--- Given entries Enclosed Below ---
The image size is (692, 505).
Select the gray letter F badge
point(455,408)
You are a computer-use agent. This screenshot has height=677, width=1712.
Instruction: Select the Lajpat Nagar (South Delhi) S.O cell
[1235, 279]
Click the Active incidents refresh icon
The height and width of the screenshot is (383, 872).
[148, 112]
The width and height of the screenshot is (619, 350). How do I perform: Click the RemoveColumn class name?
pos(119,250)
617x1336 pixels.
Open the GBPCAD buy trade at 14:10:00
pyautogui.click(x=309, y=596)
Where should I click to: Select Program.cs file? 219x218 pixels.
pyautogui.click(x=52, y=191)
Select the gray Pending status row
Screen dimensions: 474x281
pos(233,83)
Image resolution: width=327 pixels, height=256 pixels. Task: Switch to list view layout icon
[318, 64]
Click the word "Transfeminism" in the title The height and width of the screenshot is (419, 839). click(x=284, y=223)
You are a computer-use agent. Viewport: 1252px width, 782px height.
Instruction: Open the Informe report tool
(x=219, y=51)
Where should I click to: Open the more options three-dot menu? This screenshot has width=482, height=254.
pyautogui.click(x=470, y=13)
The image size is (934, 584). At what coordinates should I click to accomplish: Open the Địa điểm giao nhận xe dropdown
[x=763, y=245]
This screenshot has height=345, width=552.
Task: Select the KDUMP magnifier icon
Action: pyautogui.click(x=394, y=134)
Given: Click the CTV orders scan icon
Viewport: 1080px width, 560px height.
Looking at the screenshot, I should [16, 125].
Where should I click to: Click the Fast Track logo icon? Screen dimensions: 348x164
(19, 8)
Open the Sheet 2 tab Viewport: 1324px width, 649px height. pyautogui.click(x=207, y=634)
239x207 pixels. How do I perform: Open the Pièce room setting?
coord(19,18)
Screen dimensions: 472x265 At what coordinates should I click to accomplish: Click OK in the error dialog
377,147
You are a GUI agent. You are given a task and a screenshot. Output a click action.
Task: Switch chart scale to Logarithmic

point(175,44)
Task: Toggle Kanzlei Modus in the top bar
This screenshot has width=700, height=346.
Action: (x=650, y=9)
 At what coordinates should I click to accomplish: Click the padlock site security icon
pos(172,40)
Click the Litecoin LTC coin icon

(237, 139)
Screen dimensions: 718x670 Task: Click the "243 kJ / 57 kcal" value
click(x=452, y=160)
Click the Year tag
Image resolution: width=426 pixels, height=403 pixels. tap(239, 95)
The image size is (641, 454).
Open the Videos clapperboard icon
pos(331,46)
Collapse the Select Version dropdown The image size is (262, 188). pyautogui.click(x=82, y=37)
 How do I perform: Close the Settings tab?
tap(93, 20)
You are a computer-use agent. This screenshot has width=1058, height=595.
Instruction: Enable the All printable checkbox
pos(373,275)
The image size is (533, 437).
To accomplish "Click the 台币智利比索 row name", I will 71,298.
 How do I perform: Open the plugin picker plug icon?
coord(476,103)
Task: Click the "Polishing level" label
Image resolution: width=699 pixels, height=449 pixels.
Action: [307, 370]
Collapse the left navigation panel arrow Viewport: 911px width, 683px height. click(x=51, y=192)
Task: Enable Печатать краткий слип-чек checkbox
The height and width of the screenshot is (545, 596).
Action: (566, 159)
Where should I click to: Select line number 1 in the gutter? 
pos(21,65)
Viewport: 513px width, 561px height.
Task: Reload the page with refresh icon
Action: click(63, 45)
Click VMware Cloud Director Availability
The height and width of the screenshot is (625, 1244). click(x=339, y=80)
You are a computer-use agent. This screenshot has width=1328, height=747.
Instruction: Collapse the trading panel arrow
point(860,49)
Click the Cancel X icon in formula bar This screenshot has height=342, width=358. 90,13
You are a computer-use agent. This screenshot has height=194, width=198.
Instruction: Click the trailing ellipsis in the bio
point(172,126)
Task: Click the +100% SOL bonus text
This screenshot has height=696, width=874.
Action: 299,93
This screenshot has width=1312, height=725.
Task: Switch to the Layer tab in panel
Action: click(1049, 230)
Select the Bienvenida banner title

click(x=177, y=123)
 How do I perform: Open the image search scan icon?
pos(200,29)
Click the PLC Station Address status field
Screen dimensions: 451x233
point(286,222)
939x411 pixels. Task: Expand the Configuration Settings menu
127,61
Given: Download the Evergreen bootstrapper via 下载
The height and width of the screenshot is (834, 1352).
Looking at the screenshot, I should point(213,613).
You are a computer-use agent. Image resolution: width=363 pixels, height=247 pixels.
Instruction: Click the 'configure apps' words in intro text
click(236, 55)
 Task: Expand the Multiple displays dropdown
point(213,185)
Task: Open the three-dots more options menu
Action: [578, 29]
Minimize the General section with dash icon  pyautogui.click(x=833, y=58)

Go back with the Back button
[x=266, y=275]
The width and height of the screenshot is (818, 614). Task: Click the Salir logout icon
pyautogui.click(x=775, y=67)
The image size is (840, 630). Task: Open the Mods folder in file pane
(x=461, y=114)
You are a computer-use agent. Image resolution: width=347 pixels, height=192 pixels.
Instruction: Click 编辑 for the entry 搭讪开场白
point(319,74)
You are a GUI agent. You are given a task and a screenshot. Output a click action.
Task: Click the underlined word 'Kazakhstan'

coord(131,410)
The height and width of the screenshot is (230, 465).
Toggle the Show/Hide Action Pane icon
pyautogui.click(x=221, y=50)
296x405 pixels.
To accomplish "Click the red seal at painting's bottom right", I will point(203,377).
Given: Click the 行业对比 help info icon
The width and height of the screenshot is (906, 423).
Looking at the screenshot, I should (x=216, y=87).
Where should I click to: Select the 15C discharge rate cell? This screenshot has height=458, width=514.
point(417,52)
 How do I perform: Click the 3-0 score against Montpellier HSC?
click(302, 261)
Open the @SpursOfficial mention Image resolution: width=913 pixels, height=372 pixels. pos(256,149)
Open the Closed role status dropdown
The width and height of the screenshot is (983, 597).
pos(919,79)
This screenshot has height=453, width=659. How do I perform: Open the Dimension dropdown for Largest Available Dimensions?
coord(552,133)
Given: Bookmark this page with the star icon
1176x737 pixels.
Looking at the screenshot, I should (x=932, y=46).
--- End of Enclosed Given entries ---
• _Exercise requirements_
Copy out each line of the listing that holds "computer".

• _Expected output_
You are a computer-use agent. This screenshot has height=677, width=1712.
You are a computer-use agent. Viewport: 1252px width, 782px height.
You are a computer-use agent. This screenshot has width=1058, height=595.
You are a computer-use agent. This screenshot has width=1328, height=747.
You are a computer-use agent. This screenshot has height=194, width=198.
You are a computer-use agent. Image resolution: width=363 pixels, height=247 pixels.
You are a computer-use agent. Image resolution: width=347 pixels, height=192 pixels.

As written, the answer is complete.